--- 提示文 ---
説明

複合フィラー及びその製造方法、並びに複合フィラーを配合した樹脂組成物

【課題】耐衝撃性と高剛性を両立した改質を可能とし、低比重で、分散性に優れた複合フィラー及びその製造方法、並びにその複合フィラーを配合した樹脂組成物を提供する。
【解決手段】天然繊維、有機繊維又は炭素繊維100質量部に対して、粒径1〜500nmの微粒子5〜95質量部を前記天然繊維、有機繊維又は炭素繊維の表面に付着させてなる複合フィラー;この複合フィラーを樹脂に配合してなる樹脂組成物;及び、ミキサーで撹拌することによりこの繊維表面に微粒子を付着させる複合フィラーの製造方法。

【発明の詳細な説明】
【技術分野】
【0001】
本発明は、繊維と微粒子を複合した複合フィラーであって、耐衝撃性と高剛性を両立すると共に、低比重で、分散性に優れた複合フィラー及びその製造方法、並びにその複合フィラーを配合した樹脂組成物に関する。
【背景技術】
【0002】
従来より、樹脂を改質する方法として、天然繊維、有機繊維等を一定の割合で樹脂に配合する方法がある。ただし、この場合は剛性は向上するが、耐衝撃性が低下してしまう傾向にある。その対策として、エラストマーを添加して耐衝撃性を向上させる方法が有るが、この場合は剛性が低下する傾向があり、コストも大幅に上昇するので有効な方法とは言えない。したがって、天然繊維、有機繊維等を樹脂に配合する場合、剛性と耐衝撃性を両立させることは難しい。それ故に、このような繊維を配合した樹脂組成物の使用用途は限られている。
【0003】
さらに、繊維は嵩高いという特徴が有るので、樹脂組成物中での分散不良を起こし易い。したがって、分散不良にならないように多くの工程を設けたり、長時間の混練を行ったり、大きなせん断力をかけたりしている。しかし、多数の工程を設ける場合は大きなエネルギーやコストを必要とし、しかも製造時の熱履歴の増加によって繊維の焼けや劣化が起こり易い。また、長時間の混練を行う場合や大きなせん断力をかける場合も、熱履歴の増加やせん断力によって、繊維焼けや破損が起こり易い。この繊維焼けや劣化は、外観や臭いの不具合、物性の低下を引き起こし、樹脂組成物の使用用途の制限の原因となる。
【0004】
一方、樹脂の耐衝撃性を向上させる為に、微粒子を樹脂に配合する方法がある。また、配合する微粒子のサイズが小さくなるほど、樹脂組成物の耐衝撃性が高くなることも知られている。ただし、粒径1μm未満(特に500nm以下)のナノサイズの微粒子は比表面積が非常に大きいので分子間同士の凝集力が強く、通常の2軸混練では樹脂中に良好に分散させるのは困難である。その対策としては、インターカレーションや鉱物から成るキャリヤに付着させる等の前処理が知られている。

--- 課題の詳細 ---
上にある複合フィラーの文章から、「複合フィラー及びその製造方法、並びに複合フィラーを配合した樹脂組成物」で始まり「配合した樹脂組成物に関する。」で終わる部分を、一字も変えずに書き写してください。

--- 提供された記録 ---
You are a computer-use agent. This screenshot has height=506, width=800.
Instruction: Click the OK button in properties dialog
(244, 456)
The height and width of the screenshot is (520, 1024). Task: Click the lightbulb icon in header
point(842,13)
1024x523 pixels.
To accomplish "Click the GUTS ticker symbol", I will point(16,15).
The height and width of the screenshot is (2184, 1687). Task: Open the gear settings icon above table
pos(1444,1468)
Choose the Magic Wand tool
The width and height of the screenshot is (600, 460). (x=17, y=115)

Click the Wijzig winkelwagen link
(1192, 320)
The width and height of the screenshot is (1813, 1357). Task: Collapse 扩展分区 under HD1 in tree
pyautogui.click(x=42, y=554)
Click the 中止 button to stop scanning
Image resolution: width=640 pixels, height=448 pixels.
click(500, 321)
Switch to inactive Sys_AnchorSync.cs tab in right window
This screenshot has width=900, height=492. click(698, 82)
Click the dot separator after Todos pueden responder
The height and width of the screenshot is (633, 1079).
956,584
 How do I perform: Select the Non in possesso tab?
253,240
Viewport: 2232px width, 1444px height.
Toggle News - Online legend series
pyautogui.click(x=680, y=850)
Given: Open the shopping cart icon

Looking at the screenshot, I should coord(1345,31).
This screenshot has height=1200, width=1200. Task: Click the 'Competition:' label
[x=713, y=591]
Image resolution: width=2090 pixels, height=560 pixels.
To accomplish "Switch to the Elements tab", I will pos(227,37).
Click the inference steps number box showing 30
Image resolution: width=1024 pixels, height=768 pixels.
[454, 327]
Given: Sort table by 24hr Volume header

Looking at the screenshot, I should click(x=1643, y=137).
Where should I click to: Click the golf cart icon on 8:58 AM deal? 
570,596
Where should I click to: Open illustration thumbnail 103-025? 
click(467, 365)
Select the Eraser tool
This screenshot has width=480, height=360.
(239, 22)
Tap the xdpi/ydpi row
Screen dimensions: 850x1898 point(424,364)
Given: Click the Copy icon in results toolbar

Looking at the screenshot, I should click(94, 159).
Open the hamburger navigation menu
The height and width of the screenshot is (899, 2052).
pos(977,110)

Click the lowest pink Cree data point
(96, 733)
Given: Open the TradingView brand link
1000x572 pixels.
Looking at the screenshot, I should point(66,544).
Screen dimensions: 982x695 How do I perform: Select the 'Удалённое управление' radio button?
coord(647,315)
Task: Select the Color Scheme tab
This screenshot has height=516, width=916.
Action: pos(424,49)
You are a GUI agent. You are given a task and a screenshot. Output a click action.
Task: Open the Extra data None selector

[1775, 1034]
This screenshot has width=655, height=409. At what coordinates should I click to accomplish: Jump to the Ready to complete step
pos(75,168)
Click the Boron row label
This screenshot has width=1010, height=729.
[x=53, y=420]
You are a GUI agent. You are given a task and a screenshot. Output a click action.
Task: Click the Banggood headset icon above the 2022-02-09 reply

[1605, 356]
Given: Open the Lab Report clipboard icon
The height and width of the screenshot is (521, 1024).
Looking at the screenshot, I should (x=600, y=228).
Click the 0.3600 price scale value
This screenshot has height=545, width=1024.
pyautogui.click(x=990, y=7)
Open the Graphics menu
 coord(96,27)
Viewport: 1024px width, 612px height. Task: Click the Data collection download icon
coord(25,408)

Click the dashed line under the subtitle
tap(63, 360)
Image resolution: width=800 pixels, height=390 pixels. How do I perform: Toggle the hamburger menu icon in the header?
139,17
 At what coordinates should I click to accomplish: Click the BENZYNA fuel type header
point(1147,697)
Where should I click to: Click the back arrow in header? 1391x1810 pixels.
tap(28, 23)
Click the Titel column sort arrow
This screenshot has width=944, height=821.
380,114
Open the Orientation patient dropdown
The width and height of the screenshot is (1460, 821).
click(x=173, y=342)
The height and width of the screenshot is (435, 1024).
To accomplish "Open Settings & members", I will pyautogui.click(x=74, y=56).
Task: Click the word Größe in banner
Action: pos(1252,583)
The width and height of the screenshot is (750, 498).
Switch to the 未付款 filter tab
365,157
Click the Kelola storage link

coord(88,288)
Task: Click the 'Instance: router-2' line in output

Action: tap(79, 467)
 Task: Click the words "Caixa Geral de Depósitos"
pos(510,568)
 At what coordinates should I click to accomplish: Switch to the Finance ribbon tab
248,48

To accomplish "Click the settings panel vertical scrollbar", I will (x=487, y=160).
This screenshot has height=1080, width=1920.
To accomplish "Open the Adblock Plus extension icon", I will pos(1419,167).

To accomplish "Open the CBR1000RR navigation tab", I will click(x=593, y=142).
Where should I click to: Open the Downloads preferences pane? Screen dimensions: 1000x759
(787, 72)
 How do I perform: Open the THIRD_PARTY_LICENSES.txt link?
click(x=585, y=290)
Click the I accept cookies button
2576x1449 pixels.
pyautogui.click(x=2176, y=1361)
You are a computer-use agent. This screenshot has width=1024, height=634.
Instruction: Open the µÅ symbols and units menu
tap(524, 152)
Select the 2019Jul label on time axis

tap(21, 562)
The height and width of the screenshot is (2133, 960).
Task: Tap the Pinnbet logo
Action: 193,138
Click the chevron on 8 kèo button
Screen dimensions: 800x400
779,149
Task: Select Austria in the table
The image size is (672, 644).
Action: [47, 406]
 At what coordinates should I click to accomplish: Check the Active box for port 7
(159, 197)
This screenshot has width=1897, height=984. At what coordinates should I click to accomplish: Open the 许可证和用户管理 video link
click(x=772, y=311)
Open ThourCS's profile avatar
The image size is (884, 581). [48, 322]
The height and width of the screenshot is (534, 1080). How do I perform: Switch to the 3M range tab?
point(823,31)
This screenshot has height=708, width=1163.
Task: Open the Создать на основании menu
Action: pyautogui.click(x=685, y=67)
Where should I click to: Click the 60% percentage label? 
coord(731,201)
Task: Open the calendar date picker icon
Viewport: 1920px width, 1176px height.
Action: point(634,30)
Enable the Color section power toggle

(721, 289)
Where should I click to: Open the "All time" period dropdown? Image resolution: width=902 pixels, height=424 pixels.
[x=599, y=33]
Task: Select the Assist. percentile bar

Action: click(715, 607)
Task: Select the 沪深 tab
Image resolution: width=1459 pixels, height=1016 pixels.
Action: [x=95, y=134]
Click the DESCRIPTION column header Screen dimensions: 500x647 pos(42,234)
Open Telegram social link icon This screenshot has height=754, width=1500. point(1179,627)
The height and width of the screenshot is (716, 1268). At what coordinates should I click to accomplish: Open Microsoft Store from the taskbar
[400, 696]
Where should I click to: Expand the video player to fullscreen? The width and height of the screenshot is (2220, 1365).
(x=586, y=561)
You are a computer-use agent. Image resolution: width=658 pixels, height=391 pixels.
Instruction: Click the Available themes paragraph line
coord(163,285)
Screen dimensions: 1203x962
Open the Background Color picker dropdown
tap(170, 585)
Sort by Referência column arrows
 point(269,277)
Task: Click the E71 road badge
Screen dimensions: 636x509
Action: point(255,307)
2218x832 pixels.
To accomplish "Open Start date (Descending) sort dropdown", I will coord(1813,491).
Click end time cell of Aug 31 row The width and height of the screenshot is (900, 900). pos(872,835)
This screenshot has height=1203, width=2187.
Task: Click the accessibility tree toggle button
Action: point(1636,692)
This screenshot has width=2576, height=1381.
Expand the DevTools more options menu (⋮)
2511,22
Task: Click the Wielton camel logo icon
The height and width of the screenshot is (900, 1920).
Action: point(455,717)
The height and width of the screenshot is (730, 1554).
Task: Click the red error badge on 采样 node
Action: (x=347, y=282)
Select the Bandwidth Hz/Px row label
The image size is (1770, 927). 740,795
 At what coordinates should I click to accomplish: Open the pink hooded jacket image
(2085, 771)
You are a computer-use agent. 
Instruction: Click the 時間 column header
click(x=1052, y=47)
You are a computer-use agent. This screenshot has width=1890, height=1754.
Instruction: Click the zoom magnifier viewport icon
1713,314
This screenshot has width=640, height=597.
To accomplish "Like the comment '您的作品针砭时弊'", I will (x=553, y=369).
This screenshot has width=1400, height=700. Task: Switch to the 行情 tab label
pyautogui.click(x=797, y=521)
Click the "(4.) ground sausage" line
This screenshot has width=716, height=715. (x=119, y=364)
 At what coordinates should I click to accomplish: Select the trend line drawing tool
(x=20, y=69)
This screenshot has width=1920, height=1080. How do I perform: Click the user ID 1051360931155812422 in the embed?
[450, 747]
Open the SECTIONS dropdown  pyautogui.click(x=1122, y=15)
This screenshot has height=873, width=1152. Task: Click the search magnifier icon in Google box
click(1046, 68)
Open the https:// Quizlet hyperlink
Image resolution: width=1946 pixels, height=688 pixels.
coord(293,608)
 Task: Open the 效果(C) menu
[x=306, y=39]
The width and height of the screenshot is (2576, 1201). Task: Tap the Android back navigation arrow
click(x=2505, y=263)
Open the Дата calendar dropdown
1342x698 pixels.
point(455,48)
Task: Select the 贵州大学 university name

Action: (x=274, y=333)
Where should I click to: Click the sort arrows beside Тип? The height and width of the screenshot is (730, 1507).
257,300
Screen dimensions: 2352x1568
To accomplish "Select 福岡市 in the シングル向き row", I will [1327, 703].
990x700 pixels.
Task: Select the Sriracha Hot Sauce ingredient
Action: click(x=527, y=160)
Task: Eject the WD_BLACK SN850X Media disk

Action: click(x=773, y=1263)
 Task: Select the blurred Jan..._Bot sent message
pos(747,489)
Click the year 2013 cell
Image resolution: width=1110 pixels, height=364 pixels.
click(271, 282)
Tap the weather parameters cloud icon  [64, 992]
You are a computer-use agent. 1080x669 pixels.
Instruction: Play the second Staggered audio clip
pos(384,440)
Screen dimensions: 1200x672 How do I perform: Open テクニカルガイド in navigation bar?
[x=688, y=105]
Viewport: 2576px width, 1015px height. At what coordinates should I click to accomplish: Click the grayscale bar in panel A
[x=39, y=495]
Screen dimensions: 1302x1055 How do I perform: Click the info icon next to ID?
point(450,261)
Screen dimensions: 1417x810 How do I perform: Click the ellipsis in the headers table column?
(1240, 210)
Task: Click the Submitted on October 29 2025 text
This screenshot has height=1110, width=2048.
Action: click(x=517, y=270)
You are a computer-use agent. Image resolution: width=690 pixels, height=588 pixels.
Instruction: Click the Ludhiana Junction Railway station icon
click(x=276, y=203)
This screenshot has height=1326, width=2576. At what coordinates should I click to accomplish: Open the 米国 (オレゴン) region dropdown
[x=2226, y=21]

--- 解答例 ---
複合フィラー及びその製造方法、並びに複合フィラーを配合した樹脂組成物

【課題】耐衝撃性と高剛性を両立した改質を可能とし、低比重で、分散性に優れた複合フィラー及びその製造方法、並びにその複合フィラーを配合した樹脂組成物を提供する。
【解決手段】天然繊維、有機繊維又は炭素繊維100質量部に対して、粒径1〜500nmの微粒子5〜95質量部を前記天然繊維、有機繊維又は炭素繊維の表面に付着させてなる複合フィラー;この複合フィラーを樹脂に配合してなる樹脂組成物;及び、ミキサーで撹拌することによりこの繊維表面に微粒子を付着させる複合フィラーの製造方法。

【発明の詳細な説明】
【技術分野】
【0001】
本発明は、繊維と微粒子を複合した複合フィラーであって、耐衝撃性と高剛性を両立すると共に、低比重で、分散性に優れた複合フィラー及びその製造方法、並びにその複合フィラーを配合した樹脂組成物に関する。